To date, we’ve been pretty good about this, but every now and then you come across unique scenarios like the one in this post, that make you scratch your head and think, what if a legitimate search engine bot was being used to attack the site? Should we still allow the attack to go through?
This is exactly what happened a few days ago on a client site; we began blocking certain Google’s IP addresses requests because they were in fact SQL injection attacks. Yes, Google bots were actually attacking a website.
It all started when we saw a real Google IP address being blocked as a SQL injection. This is what the audit logs showed (slightly modified the protect the innocent):
18.104.22.168 - - [05/Nov/2013:00:28:40 -0500] "GET /url.php?variable=")%20declare%20@q% 20varchar(8000(%20select%20@q%20=%200x527%20exec(@q)%20-- HTTP/1.1" 403 4439 "-" "Mozilla/5.0 (compatible; Googlebot/2.1; +http://www.google.com/bot.html)"
Our first thought was that it was a fake Google bot, but when inspecting the IP we found that it wasn’t, it was a real Google bot:
$ host 22.214.171.124 126.96.36.199.in-addr.arpa domain name pointer crawl-66-249-66-138.googlebot.com. NetRange: 188.8.131.52 - 184.108.40.206 CIDR: 220.127.116.11/19 OriginAS: NetName: GOOGLE
Further investigation showed other similar request signatures all coming from Google IP addresses.
What is going on?
It seems that while Google has no real interest in hacking you (far from it), their automated bots can be used to do the heavy lifting for an attacker.
In this scenario, the bot was crawling Site A. Site A had a number of links embedded that had the SQLi requests to the target site, Site B. Google Bot then went about its business crawling pages and following links like a good boy, and in the process followed the links on Site A to Site B, and began to inadvertently attack Site B. It’s hard to say if it’s something we hadn’t seen, or maybe it’s just something we hadn’t really paid much attention to, but it makes you really think…
Can someone create fake links with malicious keywords and have bots follow them and run malicious strings on another website?
Stealth Attacks Using Bots5>
Let’s assume we have an attacker, his name is John. John is your everyday hacker, he spends his day crawling the web looking for new vulnerabilities. In the process, he finds a number of vulnerable sites or web servers, ripe for the picking. John though, is not your average hacker, he is very aware of the forensics process, and knows that to be a successful hacker, you must cover your tracks.

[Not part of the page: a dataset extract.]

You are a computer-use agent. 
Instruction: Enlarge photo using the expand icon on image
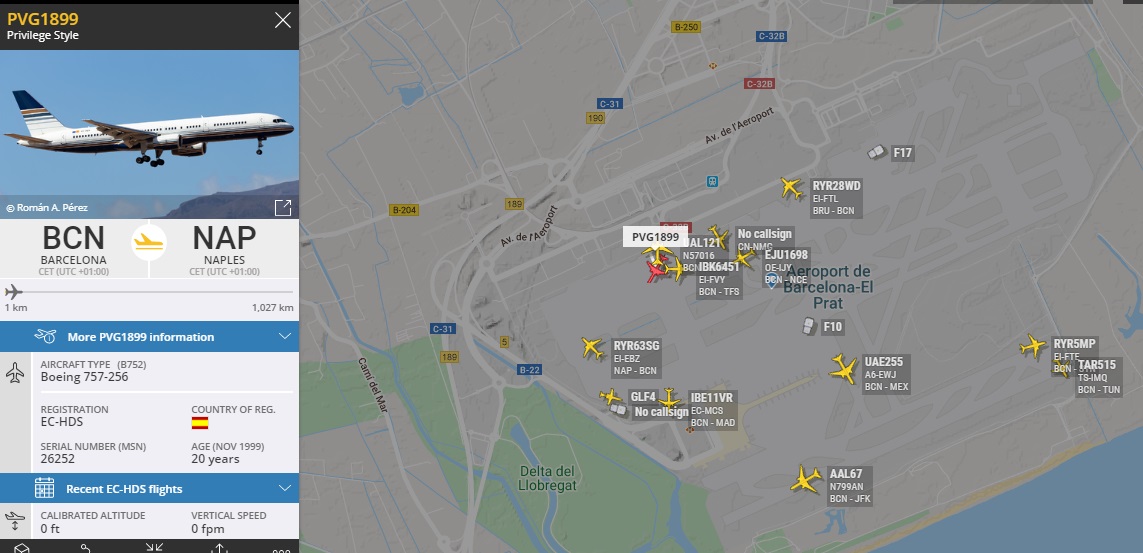pos(283,208)
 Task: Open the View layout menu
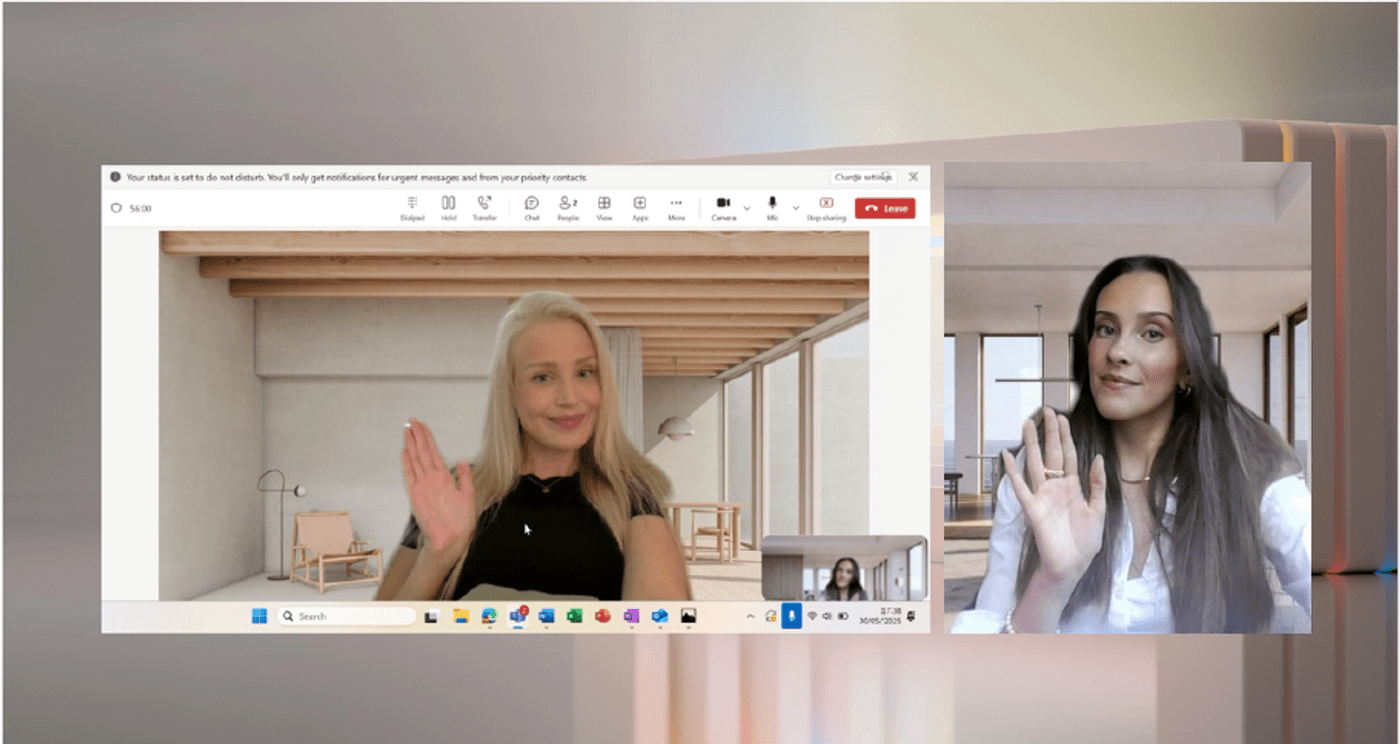pos(604,207)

As a forensics analyst, one of the first things we look at is the logs. John knows this. What if John does enough to find the vulnerability passively, allowing him to go unnoticed? John now has a list of possible weaknesses, one being an SQLi or RFI vulnerability on Site B.

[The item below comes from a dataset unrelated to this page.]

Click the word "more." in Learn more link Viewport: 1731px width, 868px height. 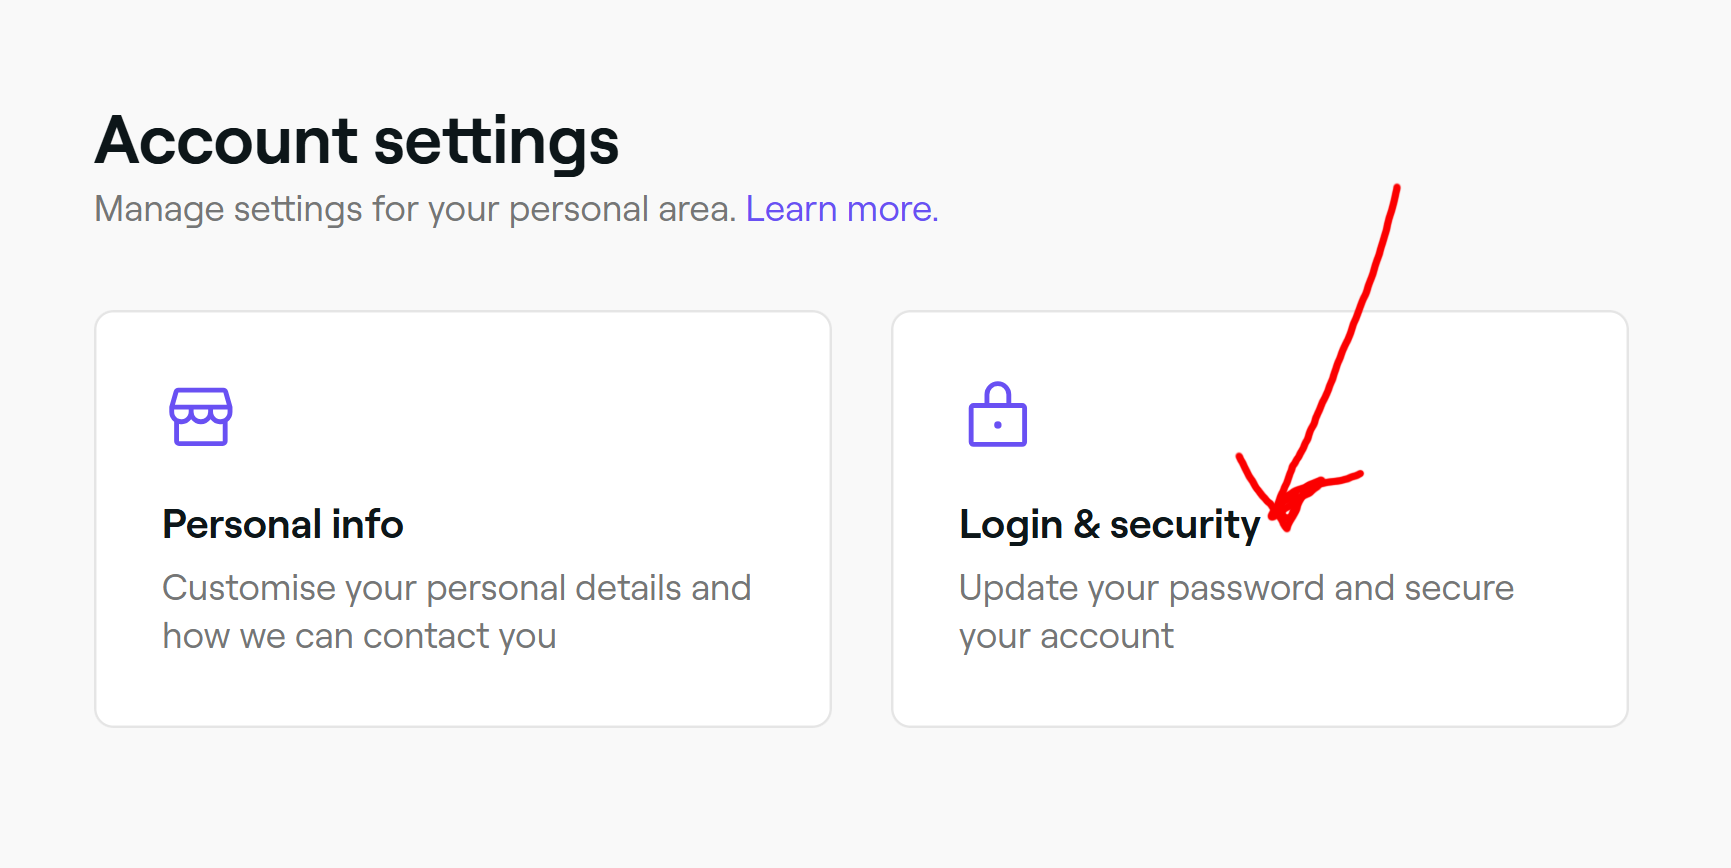tap(892, 209)
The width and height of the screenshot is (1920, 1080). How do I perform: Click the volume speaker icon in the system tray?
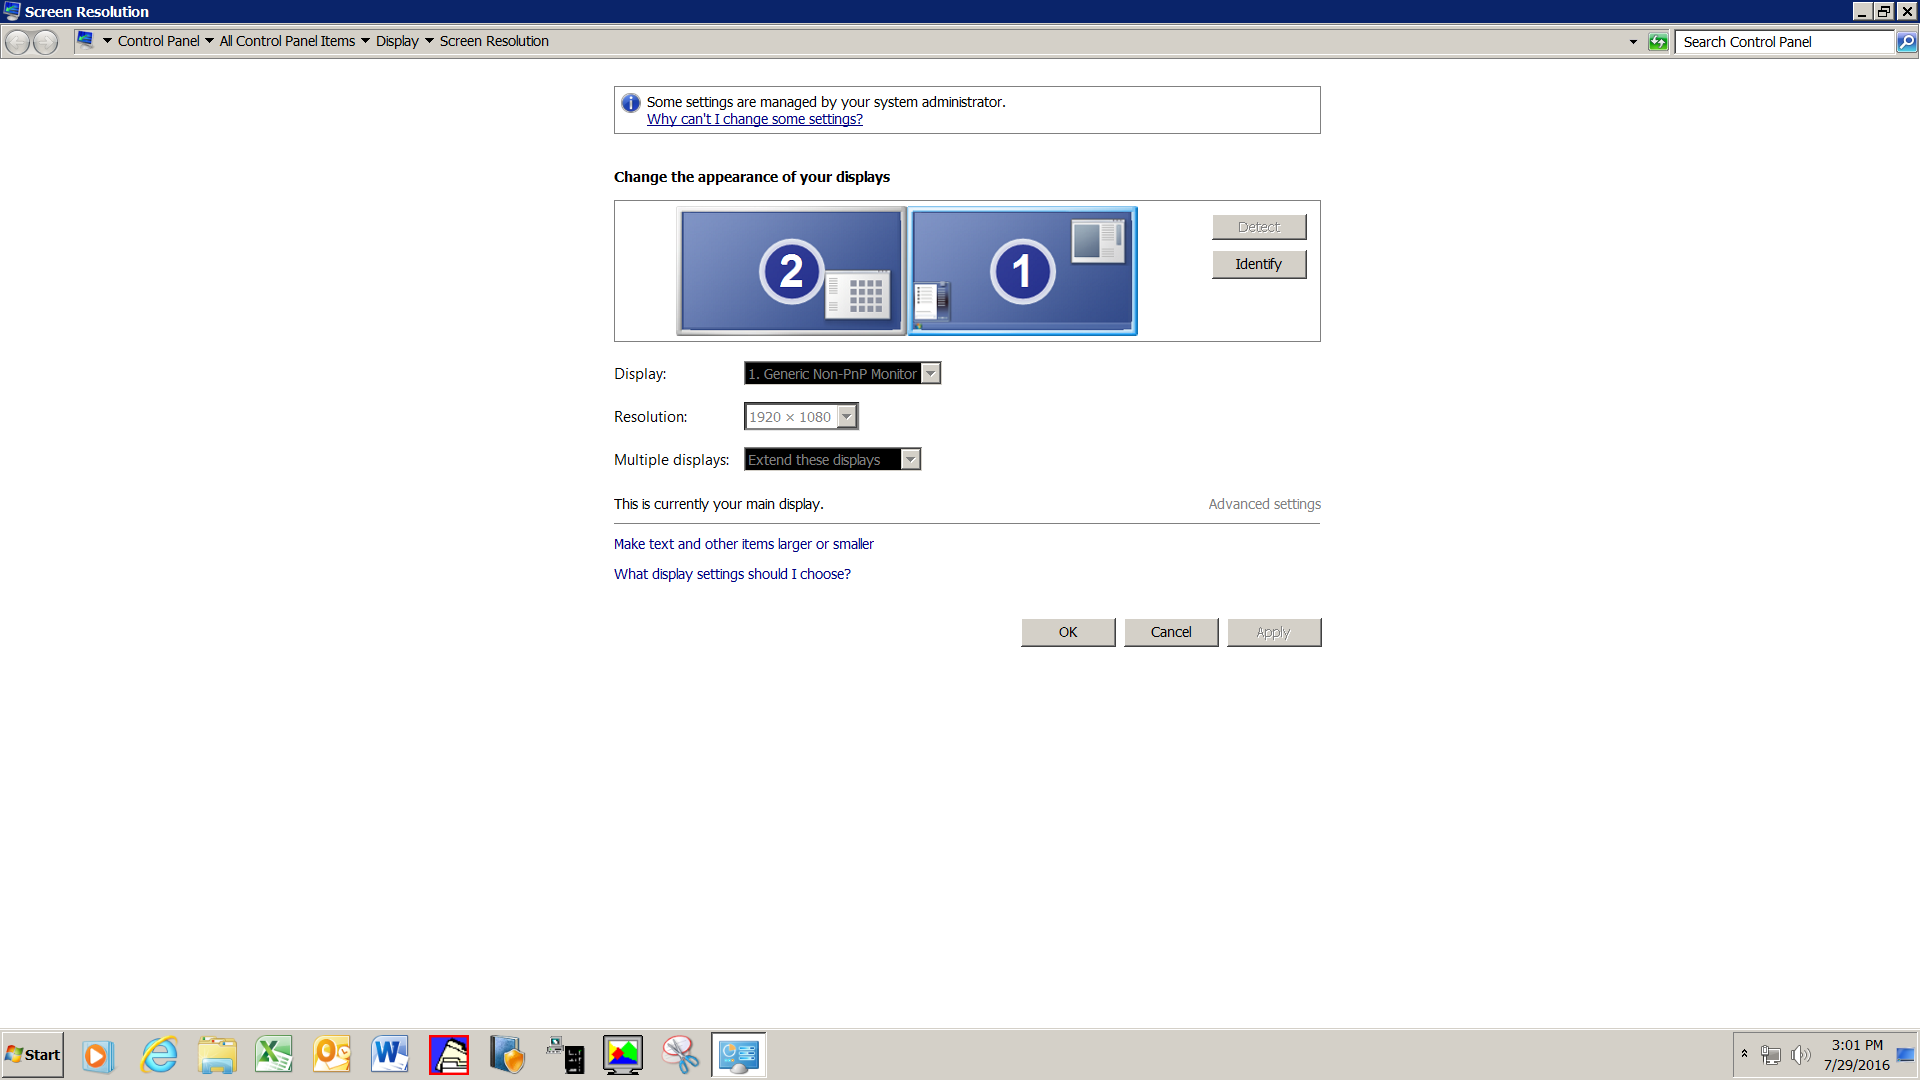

John goes to his site, Site A, he adds all this awesome content about kittens and cupcakes, but in the process he adds a number of what appear to be benign links that are unsuspecting to the user reading, but very effective to the bot crawling the site. Those links are riddled with RFI and SQLi attacks that allow John to plead ignorance, also allowing him to stay two arms lengths away from Site B. This doesn’t mean he can’t verify success, it just means he doesn’t open himself to early detection by more active scanning and attacks.
Maybe this is just conjecture, but then again, maybe it’s not.. Thoughts?
Another possibility is that if a site is running a WAF (or IDS) that does protect against SQL injection attacks and the attacker can’t get through. But what if the Google’s IP address is white listed? That allows an easy bypass for the bad guy.
We are contacting Google about it, but it is always something important to keep in the back of your mind. You can’t just whitelist their IP, and allow through without any type of inspection.